Collected data entries
______________________________

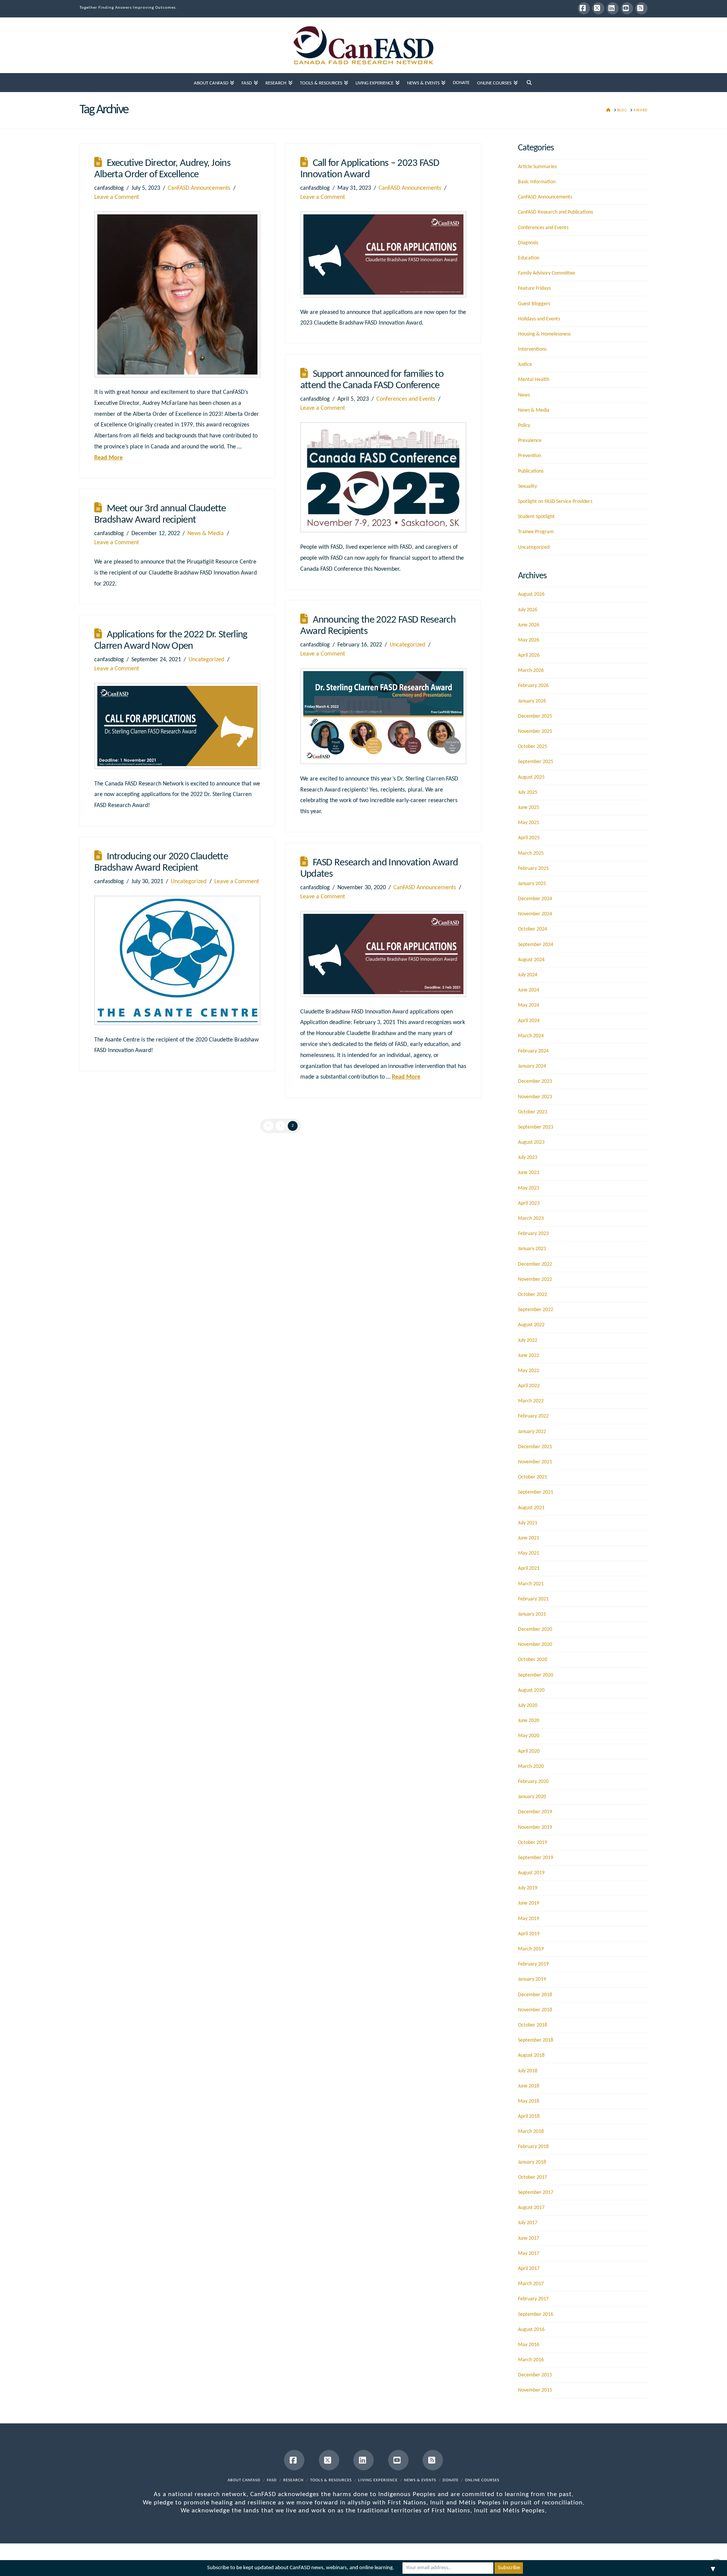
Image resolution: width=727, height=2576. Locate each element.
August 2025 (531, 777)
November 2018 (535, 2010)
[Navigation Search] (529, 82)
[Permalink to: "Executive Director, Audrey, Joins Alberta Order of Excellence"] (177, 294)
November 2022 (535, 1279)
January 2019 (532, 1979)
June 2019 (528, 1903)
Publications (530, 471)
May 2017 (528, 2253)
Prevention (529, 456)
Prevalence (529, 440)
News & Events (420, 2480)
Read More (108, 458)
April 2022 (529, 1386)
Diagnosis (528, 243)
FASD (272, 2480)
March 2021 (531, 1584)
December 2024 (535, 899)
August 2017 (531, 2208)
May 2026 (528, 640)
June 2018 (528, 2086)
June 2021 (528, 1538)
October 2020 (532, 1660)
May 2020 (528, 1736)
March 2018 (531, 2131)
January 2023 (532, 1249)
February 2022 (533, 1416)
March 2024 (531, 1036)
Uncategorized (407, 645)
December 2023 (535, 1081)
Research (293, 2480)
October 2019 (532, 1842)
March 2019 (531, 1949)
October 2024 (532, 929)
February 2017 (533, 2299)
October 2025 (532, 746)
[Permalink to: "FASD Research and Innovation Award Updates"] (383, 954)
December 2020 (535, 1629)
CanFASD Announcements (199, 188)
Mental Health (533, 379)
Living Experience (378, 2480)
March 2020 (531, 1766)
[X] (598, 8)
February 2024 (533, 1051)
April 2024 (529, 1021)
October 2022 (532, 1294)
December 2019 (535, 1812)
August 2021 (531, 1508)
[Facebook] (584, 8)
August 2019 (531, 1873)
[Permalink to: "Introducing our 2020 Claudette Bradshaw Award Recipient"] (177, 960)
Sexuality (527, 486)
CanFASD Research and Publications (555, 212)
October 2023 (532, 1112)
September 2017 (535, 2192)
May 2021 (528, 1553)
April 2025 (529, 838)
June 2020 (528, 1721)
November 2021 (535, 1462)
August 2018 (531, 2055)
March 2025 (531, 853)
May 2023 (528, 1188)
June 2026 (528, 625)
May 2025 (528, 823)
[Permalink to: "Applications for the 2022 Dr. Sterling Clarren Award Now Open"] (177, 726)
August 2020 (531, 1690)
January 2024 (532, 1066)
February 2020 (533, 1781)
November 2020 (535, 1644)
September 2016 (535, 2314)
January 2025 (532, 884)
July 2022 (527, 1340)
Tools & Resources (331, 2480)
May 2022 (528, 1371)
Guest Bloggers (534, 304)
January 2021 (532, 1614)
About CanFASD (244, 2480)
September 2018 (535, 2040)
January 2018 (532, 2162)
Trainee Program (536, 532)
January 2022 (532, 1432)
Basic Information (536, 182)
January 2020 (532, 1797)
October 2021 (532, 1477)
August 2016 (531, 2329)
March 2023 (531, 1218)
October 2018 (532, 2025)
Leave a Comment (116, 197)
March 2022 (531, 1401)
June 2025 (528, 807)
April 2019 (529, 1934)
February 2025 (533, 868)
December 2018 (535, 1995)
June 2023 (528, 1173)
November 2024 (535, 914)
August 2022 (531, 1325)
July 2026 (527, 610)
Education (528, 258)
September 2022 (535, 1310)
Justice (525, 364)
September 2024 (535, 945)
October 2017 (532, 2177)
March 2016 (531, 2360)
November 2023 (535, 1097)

______________________________

• **Task to complete**
Set down exactly what runs from the line containing "May 2022 (528, 1371)" through the last line above, both lines included.

• **Output of the exercise**
May 2022 (528, 1371)
Guest Bloggers (534, 304)
January 2021 (532, 1614)
About CanFASD (244, 2480)
September 2018 (535, 2040)
January 2018 (532, 2162)
Trainee Program (536, 532)
January 2022 (532, 1432)
Basic Information (536, 182)
January 2020 (532, 1797)
October 2021 (532, 1477)
August 2016 (531, 2329)
March 2023 (531, 1218)
October 2018 (532, 2025)
Leave a Comment (116, 197)
March 2022 (531, 1401)
June 2025 (528, 807)
April 2019 (529, 1934)
February 2025 (533, 868)
December 2018 (535, 1995)
June 2023 (528, 1173)
November 2024 (535, 914)
August 2022 (531, 1325)
July 2026 (527, 610)
Education (528, 258)
September 2022 (535, 1310)
Justice (525, 364)
September 2024 (535, 945)
October 2017 (532, 2177)
March 2016 (531, 2360)
November 2023 (535, 1097)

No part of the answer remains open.